## What is expected
Look through the entries below and return all lines including the word "agent".
- Opening Delimiter -
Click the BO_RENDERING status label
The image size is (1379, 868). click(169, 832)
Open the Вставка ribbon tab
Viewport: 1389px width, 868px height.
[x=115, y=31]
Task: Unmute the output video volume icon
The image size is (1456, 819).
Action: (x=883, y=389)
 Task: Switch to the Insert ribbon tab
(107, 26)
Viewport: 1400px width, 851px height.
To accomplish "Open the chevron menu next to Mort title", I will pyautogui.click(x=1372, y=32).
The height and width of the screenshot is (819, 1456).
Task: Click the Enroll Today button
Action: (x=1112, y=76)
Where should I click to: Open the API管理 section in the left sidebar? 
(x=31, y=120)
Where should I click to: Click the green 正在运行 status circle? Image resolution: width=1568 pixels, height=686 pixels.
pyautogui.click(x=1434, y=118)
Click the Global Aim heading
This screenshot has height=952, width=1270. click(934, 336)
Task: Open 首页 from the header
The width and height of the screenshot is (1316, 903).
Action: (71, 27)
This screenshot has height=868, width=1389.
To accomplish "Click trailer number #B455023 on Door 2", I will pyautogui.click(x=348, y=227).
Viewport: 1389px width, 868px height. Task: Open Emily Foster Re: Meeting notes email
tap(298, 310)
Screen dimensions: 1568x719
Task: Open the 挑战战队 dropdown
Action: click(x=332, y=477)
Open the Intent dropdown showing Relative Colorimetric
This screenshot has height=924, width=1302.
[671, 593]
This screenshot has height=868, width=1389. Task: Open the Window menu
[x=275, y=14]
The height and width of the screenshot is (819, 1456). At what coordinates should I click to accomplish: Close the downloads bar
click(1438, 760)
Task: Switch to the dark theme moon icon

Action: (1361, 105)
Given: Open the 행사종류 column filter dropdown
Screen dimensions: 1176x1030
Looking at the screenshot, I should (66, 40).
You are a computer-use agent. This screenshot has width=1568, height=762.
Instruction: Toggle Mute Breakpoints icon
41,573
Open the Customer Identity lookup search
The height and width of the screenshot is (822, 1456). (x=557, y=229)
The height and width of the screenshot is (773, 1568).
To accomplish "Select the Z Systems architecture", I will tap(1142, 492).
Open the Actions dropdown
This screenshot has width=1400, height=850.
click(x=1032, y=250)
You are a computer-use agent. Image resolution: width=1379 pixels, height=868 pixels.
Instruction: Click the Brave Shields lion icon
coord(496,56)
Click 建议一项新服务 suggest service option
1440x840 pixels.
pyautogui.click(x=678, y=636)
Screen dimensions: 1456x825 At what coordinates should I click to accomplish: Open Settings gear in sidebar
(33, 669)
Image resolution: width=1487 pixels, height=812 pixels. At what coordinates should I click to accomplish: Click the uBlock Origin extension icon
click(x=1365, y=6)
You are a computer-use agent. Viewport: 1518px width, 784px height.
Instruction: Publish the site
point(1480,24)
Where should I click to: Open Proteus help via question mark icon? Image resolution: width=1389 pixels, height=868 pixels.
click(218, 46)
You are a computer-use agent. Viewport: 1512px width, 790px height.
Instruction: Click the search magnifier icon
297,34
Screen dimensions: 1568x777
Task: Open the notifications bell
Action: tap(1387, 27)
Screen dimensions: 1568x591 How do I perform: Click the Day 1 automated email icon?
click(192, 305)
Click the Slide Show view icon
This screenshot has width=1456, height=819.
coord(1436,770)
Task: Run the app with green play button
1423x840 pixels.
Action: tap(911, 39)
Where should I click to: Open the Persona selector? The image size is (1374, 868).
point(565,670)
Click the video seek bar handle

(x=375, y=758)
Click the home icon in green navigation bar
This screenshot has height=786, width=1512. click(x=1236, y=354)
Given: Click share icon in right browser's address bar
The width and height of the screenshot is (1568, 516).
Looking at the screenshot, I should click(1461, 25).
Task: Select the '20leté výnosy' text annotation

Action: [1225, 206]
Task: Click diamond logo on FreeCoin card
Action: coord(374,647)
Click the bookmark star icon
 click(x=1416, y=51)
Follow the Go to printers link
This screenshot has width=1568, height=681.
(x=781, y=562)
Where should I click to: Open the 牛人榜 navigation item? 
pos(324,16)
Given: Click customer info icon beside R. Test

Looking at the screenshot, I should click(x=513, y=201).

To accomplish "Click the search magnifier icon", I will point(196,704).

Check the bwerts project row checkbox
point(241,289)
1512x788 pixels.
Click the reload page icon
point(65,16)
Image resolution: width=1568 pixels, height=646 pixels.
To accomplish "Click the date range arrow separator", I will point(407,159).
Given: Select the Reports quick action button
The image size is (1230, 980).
- Closing Delimiter -
## Answer for this exercise
You are a computer-use agent. This screenshot has width=1568, height=762.
You are a computer-use agent. Image resolution: width=1379 pixels, height=868 pixels.
You are a computer-use agent. Viewport: 1518px width, 784px height.
You are a computer-use agent. Viewport: 1512px width, 790px height.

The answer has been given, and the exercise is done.